The following example buckets rows into 3 day periods. The *bucket* function on a DateExpression
takes an _origin_ date and a Period specification. The Period is an
[iso8061 specification for period.](http://joda-time.sourceforge.net/apidocs/org/joda/time/format/ISOPeriodFormat.html#standard\(\))

```scala
val start = dateTime("2015-06-23T17:27:43.769-07:00")
val dT = dateTime('dt)
val timeBucket = dateTime('dt) bucket(start, 3.days)
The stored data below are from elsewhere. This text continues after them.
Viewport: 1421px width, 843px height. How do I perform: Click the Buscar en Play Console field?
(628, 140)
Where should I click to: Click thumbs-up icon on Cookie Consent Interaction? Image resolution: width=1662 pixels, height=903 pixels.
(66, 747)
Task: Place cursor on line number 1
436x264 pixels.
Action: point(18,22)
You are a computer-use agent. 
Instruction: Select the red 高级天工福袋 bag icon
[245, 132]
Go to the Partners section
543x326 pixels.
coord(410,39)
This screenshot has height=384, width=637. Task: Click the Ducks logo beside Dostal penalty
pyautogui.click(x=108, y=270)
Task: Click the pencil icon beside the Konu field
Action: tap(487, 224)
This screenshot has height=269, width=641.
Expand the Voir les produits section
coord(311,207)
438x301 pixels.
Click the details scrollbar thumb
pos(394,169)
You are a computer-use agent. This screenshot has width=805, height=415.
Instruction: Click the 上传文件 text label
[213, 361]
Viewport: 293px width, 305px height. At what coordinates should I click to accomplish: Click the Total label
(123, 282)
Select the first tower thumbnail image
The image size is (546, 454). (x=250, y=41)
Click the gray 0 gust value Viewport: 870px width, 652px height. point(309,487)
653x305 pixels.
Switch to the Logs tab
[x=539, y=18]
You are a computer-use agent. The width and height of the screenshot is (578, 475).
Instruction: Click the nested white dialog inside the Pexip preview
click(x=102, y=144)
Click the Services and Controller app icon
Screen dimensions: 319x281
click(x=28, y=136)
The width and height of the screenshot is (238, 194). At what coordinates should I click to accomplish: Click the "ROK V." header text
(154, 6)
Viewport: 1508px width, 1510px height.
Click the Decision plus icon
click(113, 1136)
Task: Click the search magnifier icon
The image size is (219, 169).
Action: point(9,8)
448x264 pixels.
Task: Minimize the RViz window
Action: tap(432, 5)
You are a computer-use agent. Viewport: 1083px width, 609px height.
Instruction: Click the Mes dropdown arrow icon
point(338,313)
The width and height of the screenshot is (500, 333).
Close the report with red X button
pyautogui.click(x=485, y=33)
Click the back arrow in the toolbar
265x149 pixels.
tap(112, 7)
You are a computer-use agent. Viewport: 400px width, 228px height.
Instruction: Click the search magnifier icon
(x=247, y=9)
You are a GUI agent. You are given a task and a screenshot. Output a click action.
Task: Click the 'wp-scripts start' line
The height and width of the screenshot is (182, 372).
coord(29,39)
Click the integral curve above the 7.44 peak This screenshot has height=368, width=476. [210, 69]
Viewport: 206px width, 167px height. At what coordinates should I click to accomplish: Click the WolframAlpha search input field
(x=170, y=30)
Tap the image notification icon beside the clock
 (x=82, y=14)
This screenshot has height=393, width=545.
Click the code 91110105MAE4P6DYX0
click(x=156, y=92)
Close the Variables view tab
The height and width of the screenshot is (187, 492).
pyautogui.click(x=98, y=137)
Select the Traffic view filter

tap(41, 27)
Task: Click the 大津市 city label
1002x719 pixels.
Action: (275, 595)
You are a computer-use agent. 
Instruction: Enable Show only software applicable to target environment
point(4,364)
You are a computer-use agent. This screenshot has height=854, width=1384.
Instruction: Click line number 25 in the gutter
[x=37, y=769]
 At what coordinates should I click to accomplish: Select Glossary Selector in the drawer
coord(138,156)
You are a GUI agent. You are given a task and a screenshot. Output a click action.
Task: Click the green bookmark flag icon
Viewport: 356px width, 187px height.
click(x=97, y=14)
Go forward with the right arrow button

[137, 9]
val t = sql(date"select dt, $dT, $timeBucket from input")
```

Or the direct sql for the above query is:
```sql
select dt, dateTime(`dt`),
timeBucket(dateTime(`dt`),dateTime("2015-05-24T17:27:43.769-07:00"),period("P3D"))
from input
```

## Building From Source
This library is built with [SBT](http://www.scala-sbt.org/0.13/docs/Command-Line-Reference.html), which is
automatically downloaded by the included shell script.
To build a JAR file simply run `build/sbt package` from the project root.
The build configuration includes support for both Scala 2.10 and 2.11.